Aim of the exercise ::
Where a line in the records holds "icon", count it once; return only the final number.

Stored data entries
▬▬▬

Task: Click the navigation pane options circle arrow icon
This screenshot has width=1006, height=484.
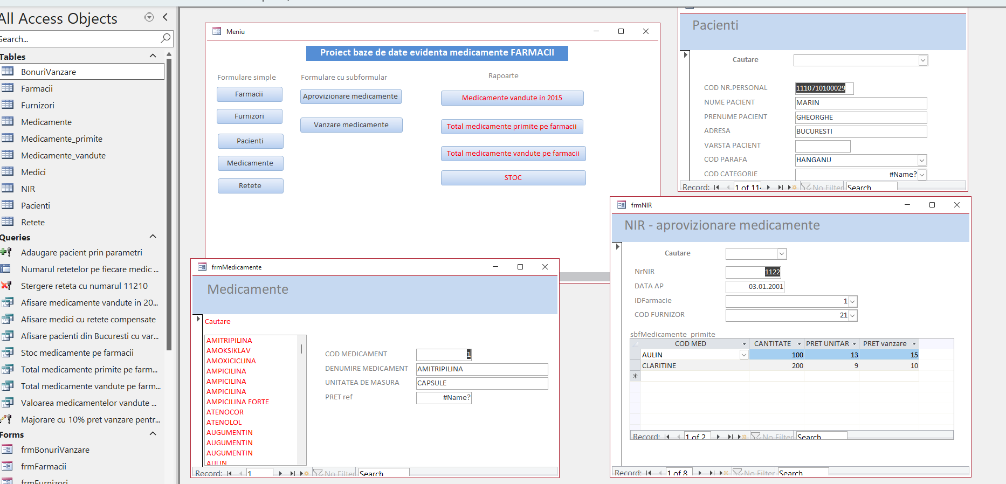Action: (149, 17)
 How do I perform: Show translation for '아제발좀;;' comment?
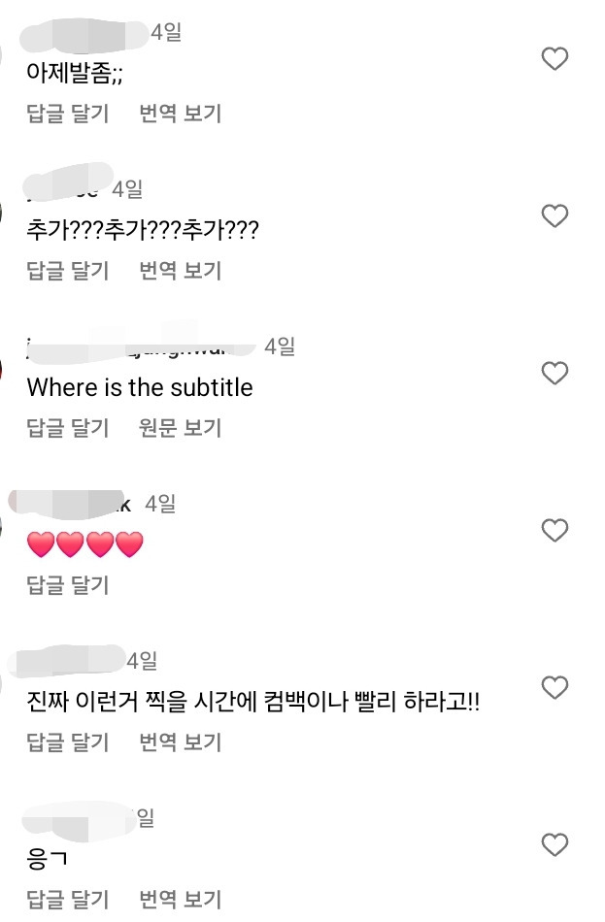(181, 114)
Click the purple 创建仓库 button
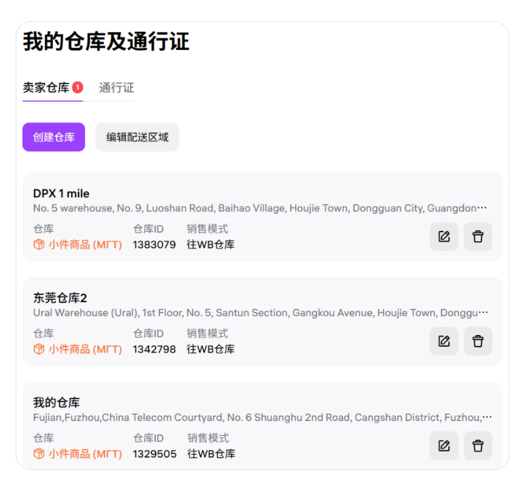Viewport: 525px width, 491px height. (x=54, y=137)
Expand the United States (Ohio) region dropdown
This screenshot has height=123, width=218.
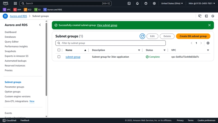(172, 4)
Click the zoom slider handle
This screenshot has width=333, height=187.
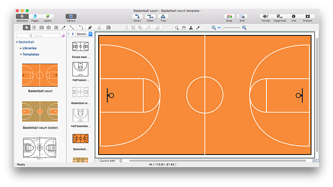[x=222, y=27]
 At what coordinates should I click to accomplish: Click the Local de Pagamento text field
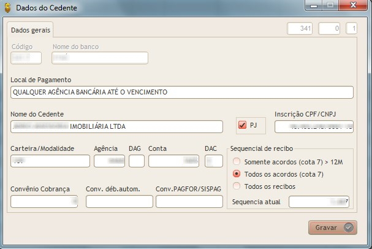pyautogui.click(x=181, y=92)
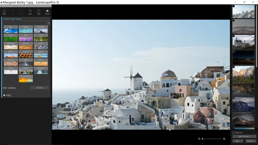Toggle checkbox on dark night thumbnail
The height and width of the screenshot is (145, 258).
[x=233, y=52]
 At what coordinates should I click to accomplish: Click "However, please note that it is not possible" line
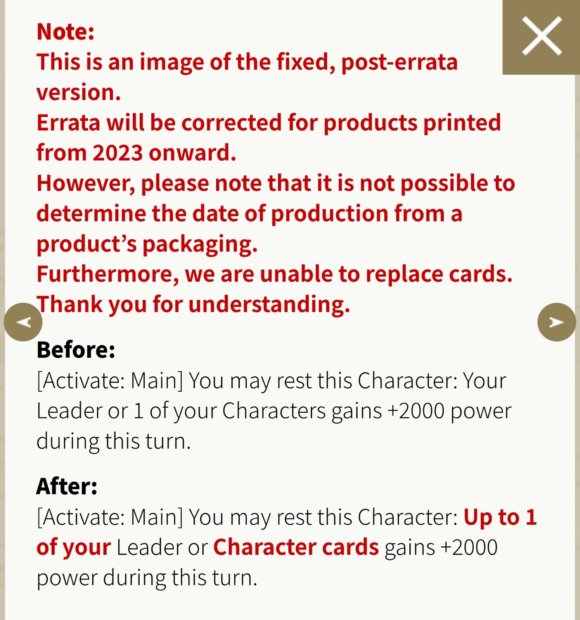pos(276,183)
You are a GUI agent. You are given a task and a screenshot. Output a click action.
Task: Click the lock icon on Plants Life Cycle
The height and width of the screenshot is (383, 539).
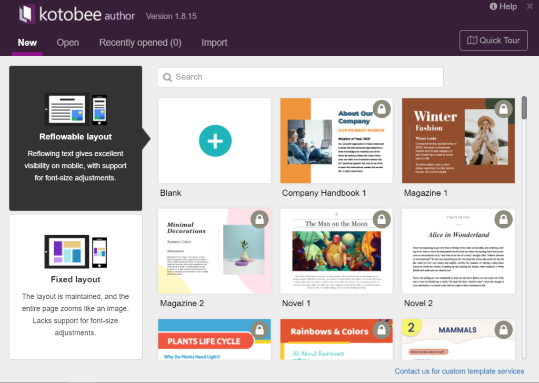click(259, 330)
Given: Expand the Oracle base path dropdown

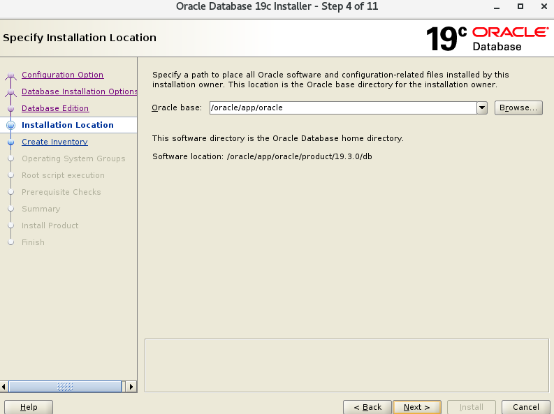Looking at the screenshot, I should click(481, 108).
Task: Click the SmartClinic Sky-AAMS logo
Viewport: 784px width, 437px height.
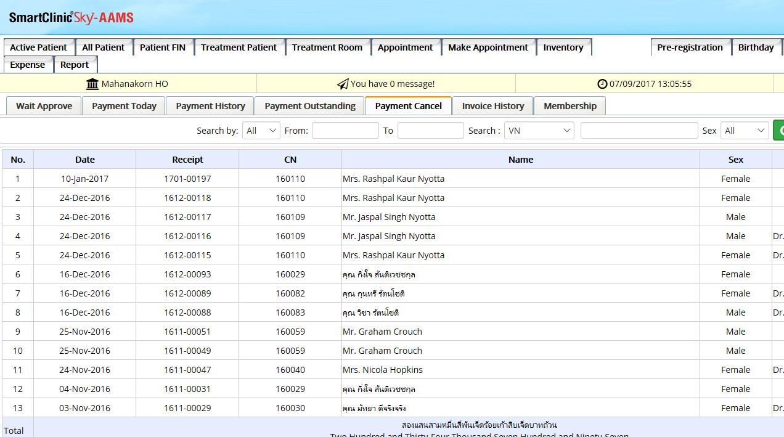Action: click(71, 18)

▬▬▬

Finished exercise ::
2